ACTION ITEM:
Can the lines below, from the one that holds "How do I perform: Remove" to the very end, be echoed exactly, with both ends included and no pictures?

[Stored records]
============================================================
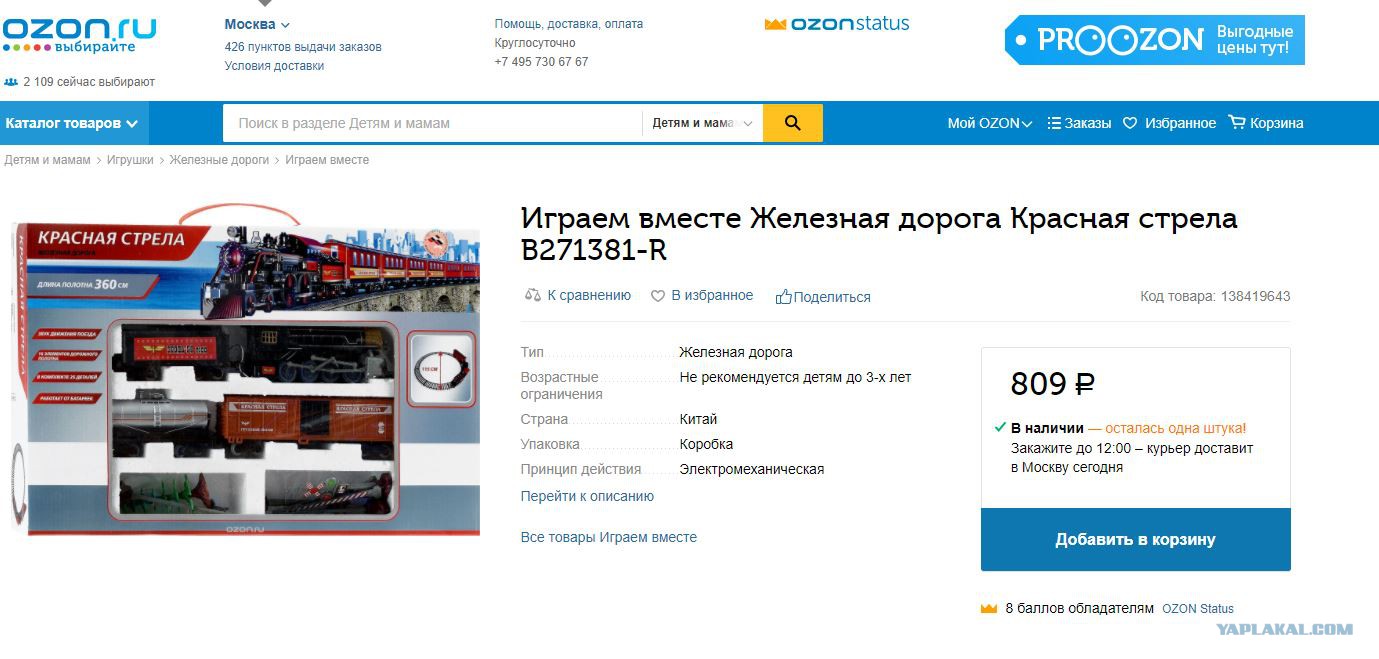Expand the Москва city selector
The image size is (1379, 659).
257,24
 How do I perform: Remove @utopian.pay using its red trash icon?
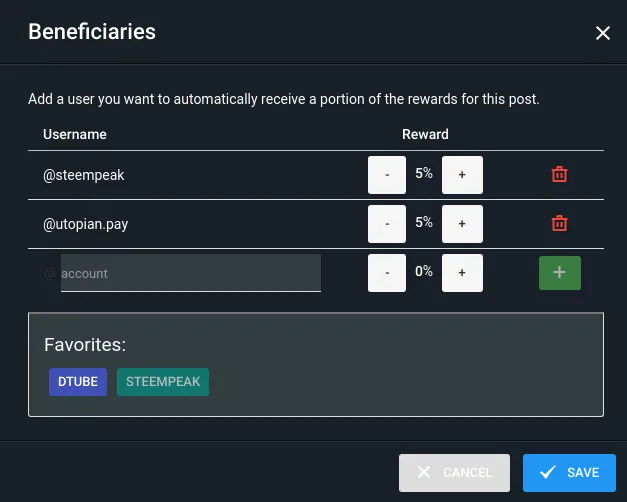(559, 223)
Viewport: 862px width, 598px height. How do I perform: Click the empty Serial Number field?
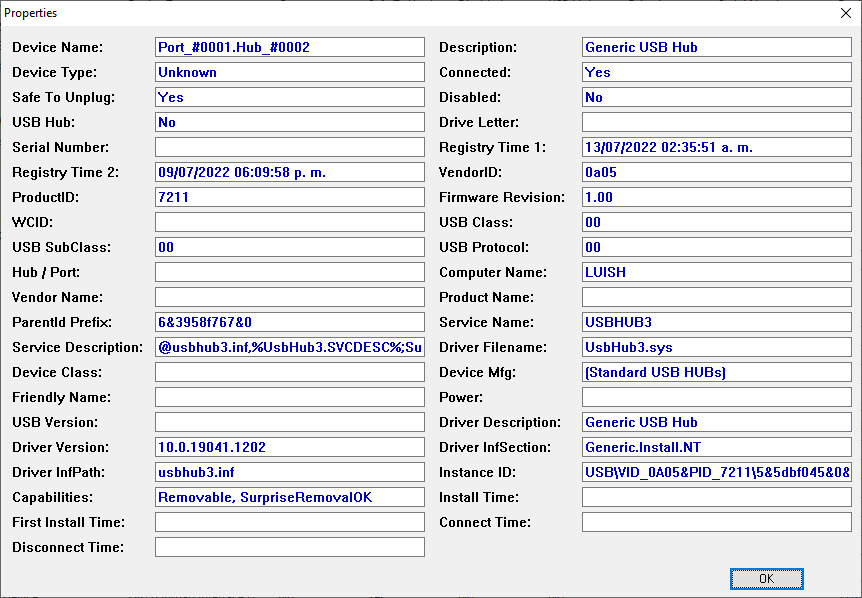(x=289, y=147)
============================================================
EXERCISE RESPONSE:
 How do I perform: Remove @utopian.pay using its red trash icon?
(559, 223)
Viewport: 862px width, 598px height. How do I perform: Click the empty Serial Number field?
(x=289, y=147)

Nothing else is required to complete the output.